Case Law Details
D B Corp Limited Vs Commissioner of Central Excise and Service Tax (CESTAT Delhi)
CESTAT Delhi held that receipt of service doesn’t qualify as Manpower Supply Service and hence demand of service tax from service receipt under Reverse Charge Mechanism (RCM) applicable to Manpower Supply Service unsustainable in law and hence liable to be set aside.
Facts- The appellant is engaged in the publication of Daily Newspaper. The officers of Audit Commissionerate, Raipur audited the books and accounts of the appellant and observed that the appellant has engaged two firms namely M/s. Green Steps facility Management Services, Raipur and M/s. Clintech Service and Workforce, Raipur for supply of manpower for housekeeping i.e. cleaning of appellant’s plant and office premises.
As per notification no. 30/2012-ST dated 20.06.2012 in case of supply of manpower the onus of paying service tax to the service recipient under Reverse Charge Mechanism (RCM). Till 31.03.2015, the recipient’s liability was to the extent of 75% of the tax payable, however w.e.f. 01.04.2015, 100% of the service tax has to be paid by the recipient of manpower supply.

*Given information:*
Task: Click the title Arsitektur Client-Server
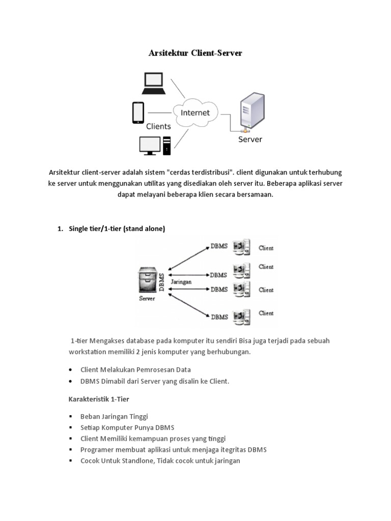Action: pos(195,52)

*What is required:* Copy out everything in the case summary from "As per notification" down to "of manpower supply.".

*Result for this task:*
As per notification no. 30/2012-ST dated 20.06.2012 in case of supply of manpower the onus of paying service tax to the service recipient under Reverse Charge Mechanism (RCM). Till 31.03.2015, the recipient’s liability was to the extent of 75% of the tax payable, however w.e.f. 01.04.2015, 100% of the service tax has to be paid by the recipient of manpower supply.